◆ Data excerpts
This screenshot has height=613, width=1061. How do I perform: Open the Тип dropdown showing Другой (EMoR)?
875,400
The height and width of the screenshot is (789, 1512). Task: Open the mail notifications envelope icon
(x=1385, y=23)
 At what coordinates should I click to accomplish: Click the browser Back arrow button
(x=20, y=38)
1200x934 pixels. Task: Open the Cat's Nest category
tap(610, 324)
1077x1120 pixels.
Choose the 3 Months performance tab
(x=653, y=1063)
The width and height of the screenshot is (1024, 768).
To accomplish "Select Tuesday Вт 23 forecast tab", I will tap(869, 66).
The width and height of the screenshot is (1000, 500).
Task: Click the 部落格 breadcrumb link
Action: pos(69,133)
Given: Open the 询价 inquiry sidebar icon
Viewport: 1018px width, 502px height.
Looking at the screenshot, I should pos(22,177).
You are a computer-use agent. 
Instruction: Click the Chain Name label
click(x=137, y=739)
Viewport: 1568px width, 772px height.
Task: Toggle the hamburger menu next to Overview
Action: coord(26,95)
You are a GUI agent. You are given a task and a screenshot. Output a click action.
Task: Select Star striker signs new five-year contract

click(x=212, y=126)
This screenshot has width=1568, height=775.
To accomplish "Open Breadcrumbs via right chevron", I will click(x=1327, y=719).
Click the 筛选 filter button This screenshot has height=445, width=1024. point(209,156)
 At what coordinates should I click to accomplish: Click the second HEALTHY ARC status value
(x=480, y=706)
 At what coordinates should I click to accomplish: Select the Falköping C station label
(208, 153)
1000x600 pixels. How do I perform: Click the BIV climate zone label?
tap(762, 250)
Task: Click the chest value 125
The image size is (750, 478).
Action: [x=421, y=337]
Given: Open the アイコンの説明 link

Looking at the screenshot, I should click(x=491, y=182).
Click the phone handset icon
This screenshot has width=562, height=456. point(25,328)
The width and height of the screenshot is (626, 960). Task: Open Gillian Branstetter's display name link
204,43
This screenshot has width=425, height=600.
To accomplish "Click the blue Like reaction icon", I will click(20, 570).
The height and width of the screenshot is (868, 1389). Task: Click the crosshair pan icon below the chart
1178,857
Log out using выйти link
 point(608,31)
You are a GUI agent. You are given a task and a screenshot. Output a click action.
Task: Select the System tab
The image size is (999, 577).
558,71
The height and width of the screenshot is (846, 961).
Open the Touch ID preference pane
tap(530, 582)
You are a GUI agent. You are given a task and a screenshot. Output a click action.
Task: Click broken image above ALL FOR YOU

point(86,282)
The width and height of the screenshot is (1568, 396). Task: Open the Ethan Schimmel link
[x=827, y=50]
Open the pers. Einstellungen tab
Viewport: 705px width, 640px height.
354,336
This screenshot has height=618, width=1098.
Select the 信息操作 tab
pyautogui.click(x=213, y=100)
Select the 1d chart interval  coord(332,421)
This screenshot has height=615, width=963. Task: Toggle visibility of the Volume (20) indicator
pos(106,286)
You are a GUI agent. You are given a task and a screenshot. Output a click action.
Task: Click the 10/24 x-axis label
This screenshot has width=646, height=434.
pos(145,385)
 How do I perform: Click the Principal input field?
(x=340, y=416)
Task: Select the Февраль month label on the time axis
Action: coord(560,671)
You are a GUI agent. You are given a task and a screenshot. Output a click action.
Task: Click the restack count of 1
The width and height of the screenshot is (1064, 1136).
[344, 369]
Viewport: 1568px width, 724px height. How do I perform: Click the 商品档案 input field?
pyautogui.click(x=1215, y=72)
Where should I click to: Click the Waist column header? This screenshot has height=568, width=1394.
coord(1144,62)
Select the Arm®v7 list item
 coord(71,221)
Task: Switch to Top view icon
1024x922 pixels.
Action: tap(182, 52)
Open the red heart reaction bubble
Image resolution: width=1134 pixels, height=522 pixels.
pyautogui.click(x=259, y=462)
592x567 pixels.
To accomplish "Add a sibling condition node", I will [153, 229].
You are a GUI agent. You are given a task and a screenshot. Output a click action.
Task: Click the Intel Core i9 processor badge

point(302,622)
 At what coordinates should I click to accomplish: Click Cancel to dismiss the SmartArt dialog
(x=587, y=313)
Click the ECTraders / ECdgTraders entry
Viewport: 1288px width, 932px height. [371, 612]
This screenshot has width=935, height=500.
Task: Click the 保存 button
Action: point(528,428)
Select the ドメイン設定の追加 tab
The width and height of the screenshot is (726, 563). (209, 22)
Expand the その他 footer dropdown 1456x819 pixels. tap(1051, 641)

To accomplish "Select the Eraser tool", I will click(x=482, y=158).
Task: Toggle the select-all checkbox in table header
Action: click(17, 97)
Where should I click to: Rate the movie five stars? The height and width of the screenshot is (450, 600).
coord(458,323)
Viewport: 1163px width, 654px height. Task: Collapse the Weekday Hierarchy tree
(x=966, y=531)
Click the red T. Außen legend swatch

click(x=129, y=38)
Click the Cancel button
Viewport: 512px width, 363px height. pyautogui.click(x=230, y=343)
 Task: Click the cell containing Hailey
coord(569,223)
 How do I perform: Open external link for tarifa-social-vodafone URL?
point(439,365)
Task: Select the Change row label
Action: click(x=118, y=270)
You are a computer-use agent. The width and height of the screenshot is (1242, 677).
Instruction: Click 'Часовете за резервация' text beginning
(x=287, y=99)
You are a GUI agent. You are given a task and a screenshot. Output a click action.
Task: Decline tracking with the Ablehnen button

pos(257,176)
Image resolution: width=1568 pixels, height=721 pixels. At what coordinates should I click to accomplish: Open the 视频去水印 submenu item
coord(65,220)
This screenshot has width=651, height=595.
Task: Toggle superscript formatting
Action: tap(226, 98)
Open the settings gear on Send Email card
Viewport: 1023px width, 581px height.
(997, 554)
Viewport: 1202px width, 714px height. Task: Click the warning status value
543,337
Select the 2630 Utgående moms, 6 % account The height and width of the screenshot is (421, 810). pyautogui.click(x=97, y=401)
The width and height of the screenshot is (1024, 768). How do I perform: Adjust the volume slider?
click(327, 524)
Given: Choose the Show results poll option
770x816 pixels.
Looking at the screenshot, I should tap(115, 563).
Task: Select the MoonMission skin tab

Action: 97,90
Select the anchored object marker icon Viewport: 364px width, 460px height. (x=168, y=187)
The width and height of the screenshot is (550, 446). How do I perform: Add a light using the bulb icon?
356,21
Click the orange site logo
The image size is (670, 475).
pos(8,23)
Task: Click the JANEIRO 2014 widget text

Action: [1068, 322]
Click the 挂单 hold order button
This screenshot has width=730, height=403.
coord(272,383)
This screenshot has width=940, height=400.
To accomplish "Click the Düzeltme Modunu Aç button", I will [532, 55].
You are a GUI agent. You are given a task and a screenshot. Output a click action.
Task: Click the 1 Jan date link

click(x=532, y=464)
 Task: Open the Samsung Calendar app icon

◆ Aim of the exercise
Copy the lines from the entries above in which the word "reaction" appears.

◆ The answer
To accomplish "Click the blue Like reaction icon", I will click(20, 570).
Open the red heart reaction bubble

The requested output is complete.